Patients were instructed to observe a low-carbohydrate or high-fat diet on the day prior to the scanning, with additional fasting for more than 18 h. The PET images were acquired 60 min after injection of the 18F-FDG

6 Location of the 18F-FDG Uptake

Cardiac sarcoidosis provoked the conduction disturbance such as atrioventricular block. There is a relationship between electrocardiogram abnormalities and myocardial 18F-FDG uptake. In particular, the focal 18F-FDG uptake in the interventricular septum in cardiac sarcoidosis is associated with atrioventricular blockage. Therefore, to identify the location of the 18F-FDG uptake is an important issue of potentially great benefit in treatment planning [11].

The 18F-FDG uptake due to inflammation in the LV wall is sometimes difficult to distinguish from the physiological uptake. On the other hand, the physiological uptake in the right ventricle (RV) is less common and less intense. Therefore, although less frequent of the sarcoidosis involvement, the 18F-FDG uptake in the RV due to cardiac sarcoidosis may be useful in diagnosing in sarcoidosis [12].

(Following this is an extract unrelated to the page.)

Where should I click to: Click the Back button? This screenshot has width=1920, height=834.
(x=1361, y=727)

7 Relationship Between 18F-FDG Accumulation and Activity of Sarcoidosis

The significant 18F-FDG accumulation in cardiac sarcoidosis is caused by active inflammatory changes involving activated inflammatory cells like neutrophils, macrophages, and lymphocytes [13], and the 18F-FDG uptake may reflect an active inflammation condition. This makes 18F-FDG PET useful both for the detection of cardiac sarcoidosis as well as for monitoring the treatment response and early recurrence [14].

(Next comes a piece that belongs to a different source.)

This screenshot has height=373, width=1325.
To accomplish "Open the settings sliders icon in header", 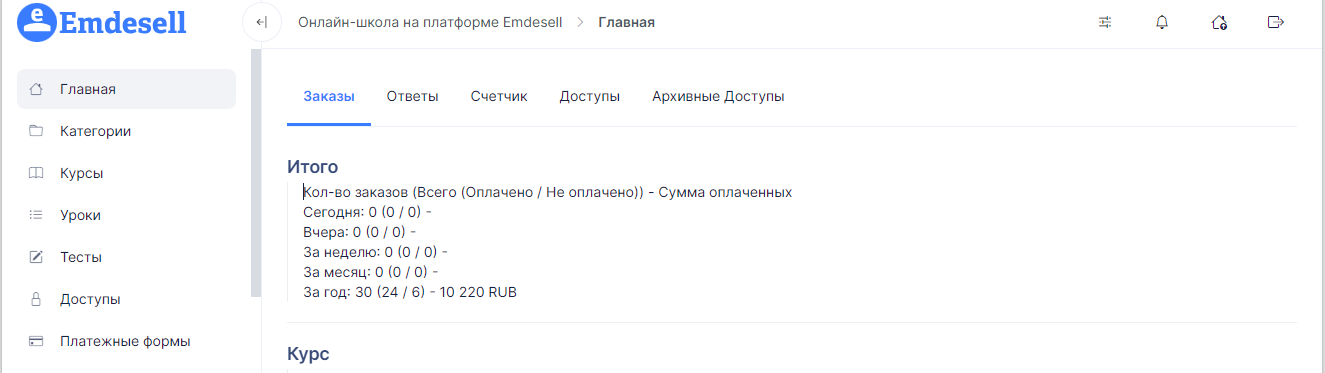I will [x=1105, y=22].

The maximum standardized uptake value (SUVmax) has been used for semiquantitative measurements to assess the intensity of 18F-FDG uptake. Recently, the availability of volume-based analysis, such as metabolic volume and total lesion glycolysis, has been widely used to evaluate the extent and activity of the 18F-FDG uptake in malignant tumors [15]. Ahmadian et al. applied volume-based analysis to cardiac sarcoidosis and reported that the metabolic activity estimated by 18F-FDG PET was a reliable independent predictor of cardiac events in cardiac sarcoidosis patients [16]. A volume-based quantification of 18F-FDG uptake could be of value in a number of fields of cardiac and inflammation diseases like it is for malignant tumors (Fig. 16.4).

Fig. 16.4
figure 4

Representative case.

This is a case of a cardiac sarcoidosis patient with uveitis and respiratory discomfort. She had a right bundle branch block and right axis deviation on the electrocardiograph and thinning of the septal wall with severe hypokinesis on the echocardiograph. There was a clearly abnormal 18F-FDG uptake in the LV wall as well as in the lymph nodes which indicated active inflammatory changes associated with sarcoidosis (a). The estimated maximum standardized uptake value (SUVmax) was 10.6, and the volume of the uptake was 76.1 ml (the threshold was obtained from the liver uptake) at the cardiac lesion. The 18F-FDG PET [revealed the dramatic] showed a nearly total disappearance of the abnormal cardiac uptake after 4 weeks of therapy with prednisolone (b). However, the 18F-FDG PET during the tapering of the prednisolone showed renewed 18F-FDG uptake. Here, the estimated maximum standardized uptake value (SUVmax) was 6.2, and the volume of the uptake was 7.83 ml (the threshold was obtained from the liver uptake). This case indicates that 18F-FDG was useful to evaluate the sarcoidosis activity and indicated the improvement during the therapy as well as the recurrence of the active sarcoidosis

8 Conclusions

Observations from 18F-FDG PET images are a useful diagnostic tool to detect active inflammatory lesions associated with cardiac sarcoidosis. For a precise evaluation of the extent and severity of cardiac involvement, long fasting and dietary modifications, such as observing a low-carbohydrate or a high-fat diet, are recommended approaches to reduce physiological myocardial 18F-FDG uptake. The FFA level before the PET data acquisition could be a predictor for success in the suppression of physiological 18F-FDG accumulation. Such 18F-FDG PET images also enable therapy monitoring or risk stratification based on the quantitative accumulation determination. The quantification of the volume and intensity of 18F-FDG uptake may also help predict the clinical outcomes and evaluate the efficiency of steroid treatment.